Par une décision rendue le 27 novembre 2018, le Tribunal de Grande Instance de Paris a ordonné à neuf opérateurs des télécoms français, fournisseurs d’accès à internet, (SFR, Orange, Free, Bouygues et autres) de bloquer l’accès au site « democratieparticipative.biz », contenant des propos permettant de qualifier les délits d’injure, d’apologie de crimes contre l’humanité, de provocation et d’incitation à la haine notamment définis dans la loi du 29 juillet 1881 sur la liberté de la presse[1].
Par cette décision, le Tribunal, statuant en référé, a fait droit à la demande du Procureur de la République, soutenue par de nombreuses associations et personnalités intervenues volontairement à la procédure[2]. Le Tribunal s’est appuyé sur l’article 6.I.8 de la loi pour la confiance dans l’économie numérique de 2004 (LCEN)[3], qui prévoit que « L'autorité judiciaire peut prescrire en référé ou sur requête, à toute personne mentionnée au 2 [à savoir l’hébergeur d’un site internet] ou, à défaut, à toute personne mentionnée au 1 [à savoir un fournisseur d’accès à internet], toutes mesures propres à prévenir un dommage ou à faire cesser un dommage occasionné par le contenu d'un service de communication au public en ligne ».
Le Tribunal a considéré que cette mesure de blocage, définitive et illimitée dans le temps, était adaptée et proportionnée au vu du caractère injurieux, raciste, haineux et discriminatoire des propos tenus sur le site « democratieparticative.biz » par certains utilisateurs, qui constituaient donc une menace pour l’ordre public.
Cette mesure a été ordonnée aux fournisseurs d’accès à internet car l’enquête n’a pas permis d’identifier de manière précise les auteurs/éditeurs et hébergeurs des contenus. En effet, les auteurs ont utilisé des pseudos et les informations du site, hébergé aux Etats-Unis, n’ont pas permis d’identifier précisément un directeur de publication ou un hébergeur déterminé.

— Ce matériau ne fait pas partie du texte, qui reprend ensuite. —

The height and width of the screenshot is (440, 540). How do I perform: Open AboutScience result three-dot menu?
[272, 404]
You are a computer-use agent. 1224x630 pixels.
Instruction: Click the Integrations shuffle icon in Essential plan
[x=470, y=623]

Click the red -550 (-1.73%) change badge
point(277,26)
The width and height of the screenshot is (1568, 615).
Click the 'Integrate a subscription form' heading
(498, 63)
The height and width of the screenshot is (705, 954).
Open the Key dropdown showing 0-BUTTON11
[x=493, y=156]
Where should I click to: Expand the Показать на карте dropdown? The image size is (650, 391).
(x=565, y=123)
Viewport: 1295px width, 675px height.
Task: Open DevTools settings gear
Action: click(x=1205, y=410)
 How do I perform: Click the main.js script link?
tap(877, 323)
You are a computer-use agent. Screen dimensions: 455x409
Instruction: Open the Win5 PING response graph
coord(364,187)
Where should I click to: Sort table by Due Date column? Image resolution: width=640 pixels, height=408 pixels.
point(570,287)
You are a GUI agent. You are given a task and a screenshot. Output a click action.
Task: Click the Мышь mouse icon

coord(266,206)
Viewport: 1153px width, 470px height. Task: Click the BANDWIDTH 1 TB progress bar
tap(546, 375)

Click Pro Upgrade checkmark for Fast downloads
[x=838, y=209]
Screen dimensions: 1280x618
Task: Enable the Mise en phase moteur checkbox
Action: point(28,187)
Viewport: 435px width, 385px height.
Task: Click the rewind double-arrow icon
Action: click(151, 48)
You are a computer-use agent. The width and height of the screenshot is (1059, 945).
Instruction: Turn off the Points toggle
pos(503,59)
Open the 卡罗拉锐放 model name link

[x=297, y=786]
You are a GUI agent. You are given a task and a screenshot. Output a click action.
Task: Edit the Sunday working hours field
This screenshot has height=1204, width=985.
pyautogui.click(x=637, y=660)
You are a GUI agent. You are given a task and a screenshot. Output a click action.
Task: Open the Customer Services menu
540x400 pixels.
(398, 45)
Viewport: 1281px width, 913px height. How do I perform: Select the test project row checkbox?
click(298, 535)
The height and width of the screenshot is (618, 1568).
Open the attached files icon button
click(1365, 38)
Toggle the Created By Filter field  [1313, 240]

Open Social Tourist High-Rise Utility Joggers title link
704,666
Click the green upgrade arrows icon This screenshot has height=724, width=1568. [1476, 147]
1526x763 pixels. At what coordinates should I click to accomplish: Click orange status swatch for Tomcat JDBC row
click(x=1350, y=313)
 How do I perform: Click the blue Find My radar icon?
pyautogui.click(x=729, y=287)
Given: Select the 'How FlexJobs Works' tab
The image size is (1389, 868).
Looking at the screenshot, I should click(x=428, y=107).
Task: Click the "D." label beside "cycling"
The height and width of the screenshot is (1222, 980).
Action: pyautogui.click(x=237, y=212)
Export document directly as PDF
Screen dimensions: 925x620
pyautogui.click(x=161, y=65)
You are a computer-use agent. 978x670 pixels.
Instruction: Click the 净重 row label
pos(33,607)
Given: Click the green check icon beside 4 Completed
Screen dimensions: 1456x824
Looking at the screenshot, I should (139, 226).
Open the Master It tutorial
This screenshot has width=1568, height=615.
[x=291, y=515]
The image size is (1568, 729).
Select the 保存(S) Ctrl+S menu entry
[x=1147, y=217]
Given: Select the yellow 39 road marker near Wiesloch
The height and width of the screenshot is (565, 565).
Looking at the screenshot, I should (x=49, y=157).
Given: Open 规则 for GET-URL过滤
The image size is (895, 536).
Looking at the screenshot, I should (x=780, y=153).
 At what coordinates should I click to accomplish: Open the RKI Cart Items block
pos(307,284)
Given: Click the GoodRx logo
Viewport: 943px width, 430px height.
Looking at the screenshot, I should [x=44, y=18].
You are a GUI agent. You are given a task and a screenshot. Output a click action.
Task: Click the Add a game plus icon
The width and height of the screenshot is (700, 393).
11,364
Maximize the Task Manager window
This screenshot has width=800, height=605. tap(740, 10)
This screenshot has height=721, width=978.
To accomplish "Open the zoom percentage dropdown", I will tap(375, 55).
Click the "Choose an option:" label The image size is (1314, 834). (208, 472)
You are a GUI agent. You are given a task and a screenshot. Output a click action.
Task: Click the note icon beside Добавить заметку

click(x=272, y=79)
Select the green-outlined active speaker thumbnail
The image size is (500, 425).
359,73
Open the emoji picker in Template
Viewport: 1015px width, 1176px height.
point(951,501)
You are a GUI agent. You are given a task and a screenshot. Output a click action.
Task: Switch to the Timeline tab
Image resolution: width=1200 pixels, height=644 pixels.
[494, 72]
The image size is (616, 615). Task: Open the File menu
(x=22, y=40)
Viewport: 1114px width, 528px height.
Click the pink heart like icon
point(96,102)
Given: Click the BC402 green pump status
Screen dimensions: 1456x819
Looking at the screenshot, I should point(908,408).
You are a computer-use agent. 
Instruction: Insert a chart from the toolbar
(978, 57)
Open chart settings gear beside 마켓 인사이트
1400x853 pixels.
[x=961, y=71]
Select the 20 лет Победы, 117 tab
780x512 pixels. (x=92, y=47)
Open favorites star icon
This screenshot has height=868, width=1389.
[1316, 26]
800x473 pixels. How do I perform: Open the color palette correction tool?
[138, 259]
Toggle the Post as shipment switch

Par ailleurs, cette mesure consiste seulement en un blocage de l’accès au site et aux noms de domaines liés pour les personnes présentes sur le territoire français et non une suppression définitive des contenus, à laquelle peuvent seulement procéder les hébergeurs desdits contenus.
Conscient des limites de cette procédure et du risque que ces contenus réapparaissent sur le territoire français, Frédéric Potier, préfet et délégué interministériel à la lutte contre le racisme, l’antisémitisme et la haine anti-LGBT (DILCRAH) a néanmoins salué cette décision, qu’il qualifie de « victoire collective » et « symbolique » (Propos recueillis lors d’une interview réalisée par le journal 20minutes, « Blocage du site « Démocratie participative » : « C’est une vraie victoire collective et cette décision en appellera d’autres », 27 novembre 2018[4]).
Ce dernier a également annoncé l’ouverture de plusieurs chantiers de réflexion et de travail pour adapter la législation aux nouvelles pratiques sur internet, impliquer plus directement les acteurs de ce marché et sanctionner plus efficacement les comportements jugés contraires à l’ordre public sur cet espace.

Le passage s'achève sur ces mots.